Incident Manager of the Nigeria Ebola Emergency Operations centre (EEOC)
- In office 2014–2014

Deputy Incident Manager (DIM) and Chief Operations Officer of the National Polio Emergency Operation Center
- In office 2014–2014

Personal details
- Born: Faisal Shuaib August 15
- Education: Ahmadu Bello University (MD) University of Alabama at Birmingham (DrPH)
- Awards: Officer of the Order of Niger, National Productivity Order of Merit, Nigerian Excellence Award in Public Service
- Fields: Public health
- Institutions: University of Alabama at Birmingham, World Health Organization, Bill & Melinda Gates Foundation

= Faisal Shuaib =

Nigerian Public Health Professional

Faisal Shuaib OON, MPH, DrPH, is a Nigerian medical doctor and public health specialist. He served as the executive director and chief executive officer of the National Primary Health Care Development Agency, a parastatal of Federal Ministry of Health (Nigeria) from 2017 to 2023. Prior to his appointment by President Muhammadu Buhari in January 2017, he was a Senior Programme Officer at the Bill & Melinda Gates Foundation in Seattle, USA.

Shuaib served as the Incident Manager/Head of the Nigeria Ebola Emergency Operation Center during the July - October 2014 outbreak of Ebola Virus Disease. In addition to serving as a Senior Technical Advisor to the Minister of State for Health on Immunization and Polio Eradication, he was also the Chief Operations Officer/Deputy Incident Manager of the National Polio Emergency Operation Centre.

He has received several awards, including the Officer of the Order of the Niger (OON), the Nigeria Excellence Award in Public Service (NEAPS), the National Productivity Order of Merit (NPOM), the Africa COVID-19 Hero Award, among others.

Shuaib is a respected expert on managing epidemics and has authored and co-authored over 70 peer-reviewed scientific publications. He serves as a valuable resource for public health officials and has advised the World Health Organization (WHO) and the Nigeria's Ministry of Health on a range of subjects.

== Education ==
Shuaib holds a medical degree from the Ahmadu Bello University Zaria, Nigeria. He later obtained a Master of Public Health from the University of  Lagos in 1998, as well as a Doctor of Public Health Degree from the University of Alabama at Birmingham, USA, in 2020, graduating with distinction.

== Career ==
Shuaib began his early career at the Nasarawa State Ministry of Health, where he rose to the position of Director of Primary Healthcare and Disease Control. He also served as the WHO State and Zonal Coordinator for Nasarawa and the North Central Zone. Additionally, Shuaib worked as a Research Associate at the University of Alabama at Birmingham.

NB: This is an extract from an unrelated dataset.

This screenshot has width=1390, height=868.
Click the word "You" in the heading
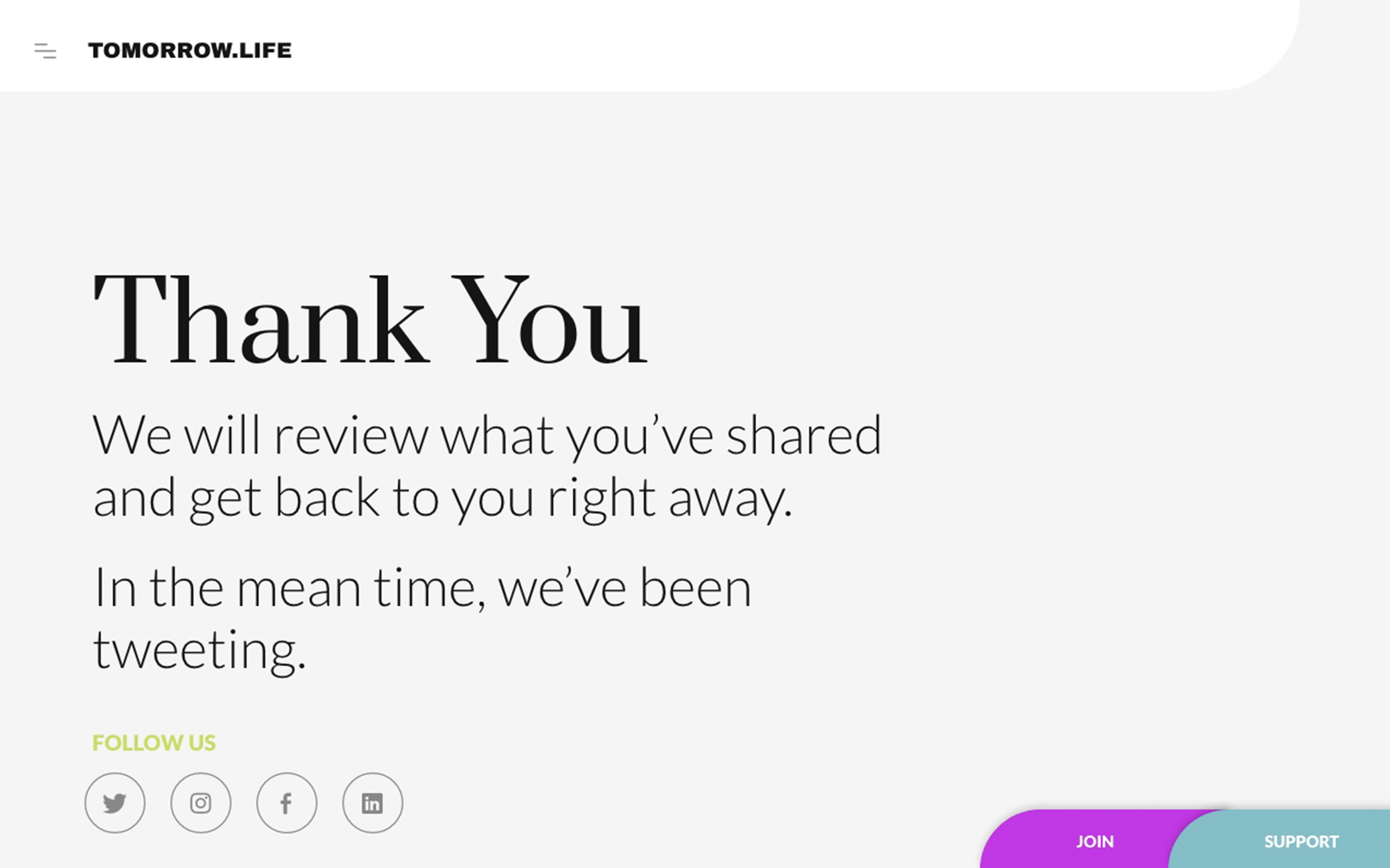click(550, 319)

Until his appointment as Executive Director/CEO of the National Primary Health Care Development Agency in January 2017, he was a Senior Program Officer at the Bill and Melinda Gates Foundation (BMGF), Seattle, Washington, USA. At the BMGF, Shuaib was responsible for developing and implementing strategies on polio outbreak response activities in Africa.

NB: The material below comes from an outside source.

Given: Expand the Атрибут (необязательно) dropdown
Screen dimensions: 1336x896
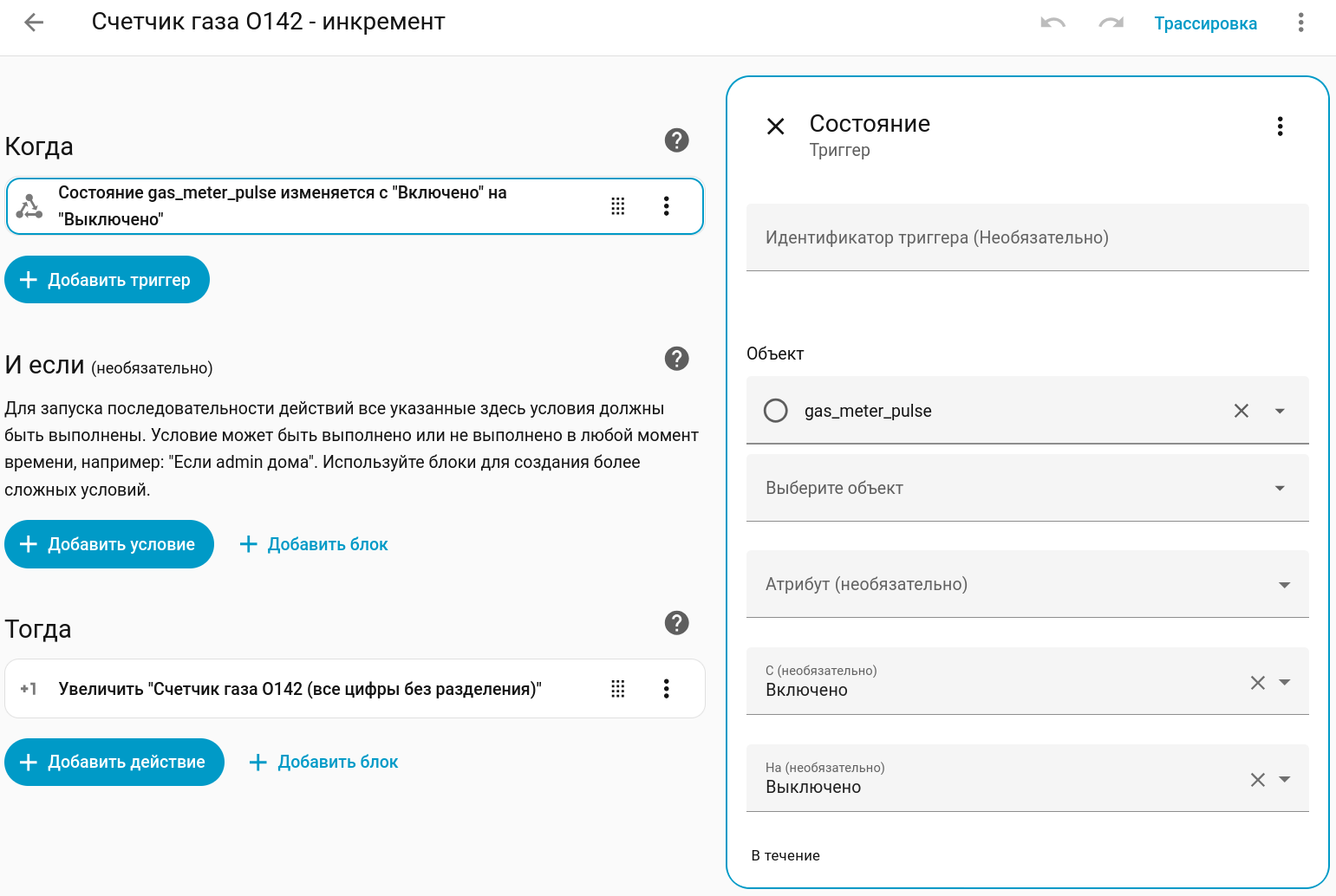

Shuaib coordinated Nigeria's successful response to the outbreak of Ebola Virus Disease (EVD) as the Incident Manager of the Ebola Emergency Operations Center (EEOC) in 2014. In this position, he was in charge of establishing a comprehensive system that provided quality diagnostic, treatment, care and follow up of EVD patients, their contacts and their families. He was also a member of the six-man panel established to assess the response of the WHO to the global Ebola outbreak in 2014.

While working with the Bill and Melinda Gates Foundation as Senior Program Officer in charge of polio surveillance and outbreak response in Africa, he developed an innovative smartphone application (AVADAR) and strategy that quadrupled the rate of detection of polio-like cases in Africa and was used to enhance COVID-19 reporting and response.

He previously provided technical advice to the Nigeria Ministry of Health and National Primary Health Care Development Agency in the area of immunization and polio eradication activities.

Shuaib was the Deputy Incident Manager (DIM) and Chief Operations Officer of the National Polio Emergency Operation Center. As Deputy Incident Manager (DIM) of the National Polio EOC, he co-managed the overall coordination of the polio eradication program in Nigeria and also led the Operations Working Group within the EOC, which is responsible for coordinating the implementation of field-level strategies adopted by the larger group that included international development partners. In 2014, he also led the EOC syndicate that jointly developed and implemented new strategies to deliver vaccine to children living in security compromised areas of Borno and Yobe States. As part of this work, he led the team that implemented the first-ever, large-scale community-based campaign using Inactivated Polio Vaccine (IPV).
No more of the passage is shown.